Heute bleibt die Schule zu

Eigentlich soll ich mich an diesem Mittag beim Rektor des „Instituto Nacional“ melden, einer großen weiterführenden Schule im Zentrum von Santiago. Ich möchte wissen, wie staatliche chilenische Schulen von innen aussehen. Sie haben im Vergleich zu den privaten oder halbprivaten Einrichtungen, die das System dominieren, einen schlechten Ruf – wer auf eine öffentliche Schule geht, hat eigentlich schon verloren. Das Instituto Nacional nimmt dabei allerdings eine Sonderrolle ein. Die Schule gilt als eine der angesehensten des Landes, hat eine lange Tradition und schon manchen Präsidenten und andere bekannte Persönlichkeiten hervorgebracht. Jedes Jahr bewirbt sich eine Vielzahl mehr Kinder als die Schule Plätze hat. Wie es sich in dieser sagenumwobenen Bildungseinrichtung lernt, werde ich allerdings vorerst nicht erfahren, jedenfalls nicht aus eigener Anschauung. Als ich ankomme, ist das Tor geschlossen und mit Stühlen aus den Klassenzimmern blockiert – die Schüler haben das Gebäude besetzt. Da sind wir also wieder mitten im Thema.
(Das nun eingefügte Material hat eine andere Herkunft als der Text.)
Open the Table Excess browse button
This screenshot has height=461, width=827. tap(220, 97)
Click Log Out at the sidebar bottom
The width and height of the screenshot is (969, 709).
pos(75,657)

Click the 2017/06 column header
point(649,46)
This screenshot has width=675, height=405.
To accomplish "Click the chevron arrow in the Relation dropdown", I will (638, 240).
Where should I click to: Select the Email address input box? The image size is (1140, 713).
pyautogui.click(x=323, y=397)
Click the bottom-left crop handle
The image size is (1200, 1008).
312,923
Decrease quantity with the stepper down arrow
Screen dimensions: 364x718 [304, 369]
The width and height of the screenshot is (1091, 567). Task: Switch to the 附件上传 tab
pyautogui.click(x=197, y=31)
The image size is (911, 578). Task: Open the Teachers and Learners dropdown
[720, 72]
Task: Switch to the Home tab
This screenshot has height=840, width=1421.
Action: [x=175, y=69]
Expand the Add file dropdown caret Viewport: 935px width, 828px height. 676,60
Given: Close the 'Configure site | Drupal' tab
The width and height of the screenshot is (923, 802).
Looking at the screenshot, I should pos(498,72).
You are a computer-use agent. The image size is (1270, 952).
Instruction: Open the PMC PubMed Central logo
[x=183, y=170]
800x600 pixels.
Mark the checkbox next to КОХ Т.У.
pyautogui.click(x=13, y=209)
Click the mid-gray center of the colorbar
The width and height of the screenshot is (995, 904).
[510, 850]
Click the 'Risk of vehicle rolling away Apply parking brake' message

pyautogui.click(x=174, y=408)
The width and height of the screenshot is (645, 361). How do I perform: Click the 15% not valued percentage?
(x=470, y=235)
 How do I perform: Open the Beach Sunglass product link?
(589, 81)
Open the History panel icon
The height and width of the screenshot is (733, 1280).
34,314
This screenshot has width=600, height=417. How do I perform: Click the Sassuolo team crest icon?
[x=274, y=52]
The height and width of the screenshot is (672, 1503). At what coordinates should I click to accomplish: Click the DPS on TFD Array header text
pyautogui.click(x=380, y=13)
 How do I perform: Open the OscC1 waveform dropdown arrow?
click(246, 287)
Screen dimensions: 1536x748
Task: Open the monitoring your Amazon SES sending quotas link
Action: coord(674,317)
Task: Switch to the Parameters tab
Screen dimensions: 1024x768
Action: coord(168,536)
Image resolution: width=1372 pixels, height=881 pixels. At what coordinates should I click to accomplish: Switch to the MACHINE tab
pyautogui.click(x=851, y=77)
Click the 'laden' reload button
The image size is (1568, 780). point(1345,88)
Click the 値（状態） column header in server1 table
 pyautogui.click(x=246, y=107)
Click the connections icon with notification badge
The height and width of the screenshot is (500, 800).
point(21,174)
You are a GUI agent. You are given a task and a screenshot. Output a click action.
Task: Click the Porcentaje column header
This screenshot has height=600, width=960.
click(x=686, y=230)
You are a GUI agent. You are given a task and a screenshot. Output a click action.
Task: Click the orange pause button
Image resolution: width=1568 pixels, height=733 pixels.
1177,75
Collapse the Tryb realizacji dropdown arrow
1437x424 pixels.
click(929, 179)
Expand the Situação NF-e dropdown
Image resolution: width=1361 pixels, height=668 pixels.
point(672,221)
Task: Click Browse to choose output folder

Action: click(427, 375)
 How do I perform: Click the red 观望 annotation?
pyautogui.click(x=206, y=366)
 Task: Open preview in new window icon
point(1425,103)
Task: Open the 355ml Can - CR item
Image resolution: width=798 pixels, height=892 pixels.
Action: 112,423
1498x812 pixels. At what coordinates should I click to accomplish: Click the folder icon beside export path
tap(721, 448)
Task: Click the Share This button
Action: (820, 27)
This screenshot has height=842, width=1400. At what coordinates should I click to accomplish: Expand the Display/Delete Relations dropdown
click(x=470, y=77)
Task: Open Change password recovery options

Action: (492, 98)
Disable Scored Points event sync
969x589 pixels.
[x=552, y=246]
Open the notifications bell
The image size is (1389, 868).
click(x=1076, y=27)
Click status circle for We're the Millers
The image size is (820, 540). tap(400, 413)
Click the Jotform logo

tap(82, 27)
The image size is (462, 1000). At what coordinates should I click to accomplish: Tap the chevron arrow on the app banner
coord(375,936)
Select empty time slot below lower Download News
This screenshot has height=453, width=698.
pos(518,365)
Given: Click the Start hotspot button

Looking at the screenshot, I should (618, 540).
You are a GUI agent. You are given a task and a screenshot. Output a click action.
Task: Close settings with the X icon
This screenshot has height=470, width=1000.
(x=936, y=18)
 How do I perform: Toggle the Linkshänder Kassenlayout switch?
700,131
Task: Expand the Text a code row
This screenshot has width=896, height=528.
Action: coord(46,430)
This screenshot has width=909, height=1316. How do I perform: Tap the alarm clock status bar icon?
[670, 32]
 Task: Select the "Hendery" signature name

„Wir haben gestern eine Abstimmung gemacht, gut 4000 von 4400 Schülern haben sich daran beteiligt, fast 60 Prozent waren für die Besetzung“, sagt Ignacio (17). Gemeinsam mit anderen Jugendlichen hockt er vor dem Tor und lässt niemanden ins Gebäude außer seiner Mitschüler. Drinnen beginnt gleich eine Versammlung, bei der sie das weitere Vorgehen besprechen wollen. Ihre Uniform mit dem Wappen des Instituto haben die meisten Schüler an diesem Tag zu Hause gelassen, auch Ignacio trägt sportliche Kleidung. Der Streikposten neben ihm klimpert auf der Gitarre, es wird geraucht und gelacht. Diese Revolution scheint eine entspannte Angelegenheit zu sein. Doch den Streikenden ist es ernst. „Die Besetzung ist die einzige Möglichkeit, auf die Missstände aufmerksam zu machen“, sagt Ignacio. Als da wären? „Defizite in der Administration, Lehrermangel und vieles mehr.“ Ich bin überrascht. Steht das Instituto Nacional im Vergleich zu anderen Schulen nicht viel besser da? „Wir machen das auch aus Solidarität mit anderen colegios, aber die Probleme sind überall, sogar hier.“

Ein paar Meter vom verbarrikadierten Schultor entfernt sitzt María Inés Alvarado Vigar auf einer Bank in der Sonne. Sie wartet auf eine Lehrerin des Instituto, mit der sie zum Mittagessen verabredet ist. Bis vor kurzem hat Alvarado Vigar selbst an der altehrwürdigen Schule unterrichtet. 35 Jahre lang war sie hier Kunstlehrerin. Während sie davon erzählt, kommen immer wieder ehemalige Schüler auf sie zu, die Begrüßung ist stets herzlich. „Die Kinder sind wunderbar, aber die Schule ist es nicht mehr“, sagt die Pädagogin, deren Familie – wie viele in Santiago – sich eng mit dem Instituto verbunden fühlt. Schon ihr Vater sei hier zur Schule gegangen, ebenso ihr Bruder, und wäre das Instituto offen für Mädchen, auch sie selbst hätte es wohl besucht. „Im Moment würde ich es niemandem mehr empfehlen.“ Alvarado Vigar unterstützt den Protest der Jugendlichen, die Probleme seien real. Vor allem die Infrastruktur der Schule hält sie für katastrophal.

In der Tat hatte ich mich bei einem früheren kurzen Besuch gewundert. Dass die Standards mit denen anderswo nicht zu vergleichen sein würden, hatte ich erwartet – nicht aber, dass Chiles prestigeträchtigste staatliche Schule dermaßen trist aussieht. Der Zustand des Gebäudes steht in krassem Gegensatz zu dem großen, stolzen Banner in der Eingangshalle, auf dem in amerikanischer Manier alle Schüler des neuen Jahrgangs im Bild zu sehen sind. Im Treppenhaus prangen Graffitis an den Wänden: „Chao Rector“. Aus meinem Rundgang wird wohl vorerst nichts. Ich fürchte, der Rektor hat jetzt andere Sorgen.